Working with your employee toward a solution will build their devotion to your company and make them feel understood.

3. Deal With Structural Issues

If your employee is working on a team that just isn’t functioning, find a tactful way of dealing with the issue. If one person is overburdened with the responsibilities of a large project, it’s important to fix the balance rather than punish one member.

If there’s a cross-departmental issue, try to bring representatives from each party involved to talk about how to improve communication. If one team suddenly keeps rejecting all of the work of another team, this should be a sign of a miscommunication.

Be clear that your meeting isn’t an opportunity to vent or cast blame. Everyone needs to feel valued. The aim is to find a solution, not diagnose the problem.

It’s already clear a problem exists.

4. Get To Know The Employee

If you can find out and understand the goals of your employees, it’s easier to find a way to synchronize the company’s interests with the employee. If they have certain career aspirations, show them how their performance can help them reach that goal.

An employee who feels undervalued, overworked, or underpaid won’t be able to hide their feelings forever. It will eventually get out and start affecting everyone involved. Make sure that everyone has a role that fits who they are and what they want.

5. Assign New Tasks

Perhaps your conversation with an undervalued employee revealed that their interests aren’t in line with your team’s goals. If they’re not far off or if there’s another place for them in the company or an adjacent team, make a plan to redirect them.

If you can keep the employee within the company, you’ll save the cost of retraining and end up creating a valuable hybrid employee in the end. That once disgruntled employee could be a conduit between teams to ensure that projects have a 360-degree outlook, rather than from a single perspective.
· · · · · · ·
* Questions on the material *
**a)** List every numbered section heading in the text on managing employees.
**b)** Translate this sentence from the text on managing employees into Spanish: "Be clear that your meeting isn’t an opportunity to vent or cast blame."

* Entries shown *
· · · · · · ·
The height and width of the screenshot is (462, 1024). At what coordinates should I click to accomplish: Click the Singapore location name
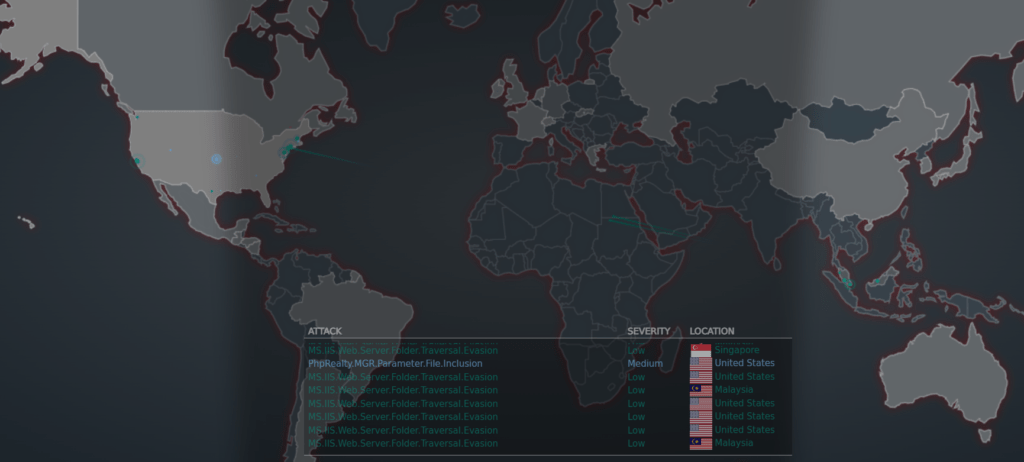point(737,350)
· · · · · · ·
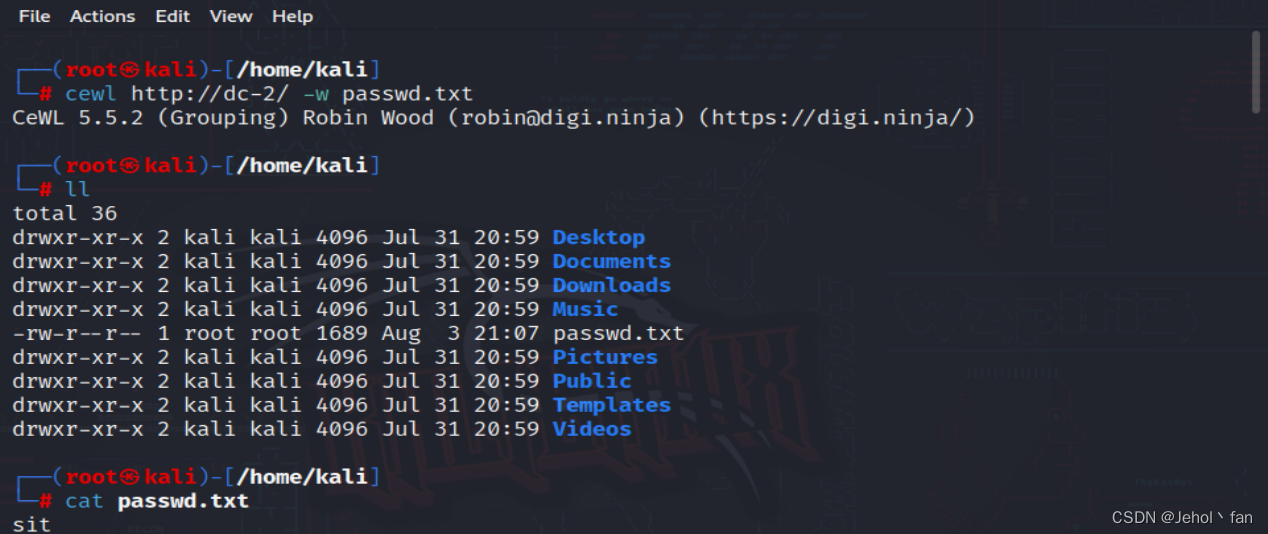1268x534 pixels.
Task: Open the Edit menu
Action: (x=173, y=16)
· · · · · · ·
* Responses to the tasks *
**a)**
3. Deal With Structural Issues
4. Get To Know The Employee
5. Assign New Tasks

**b)** Deje claro que su reunión no es una oportunidad para desahogarse ni para echar culpas.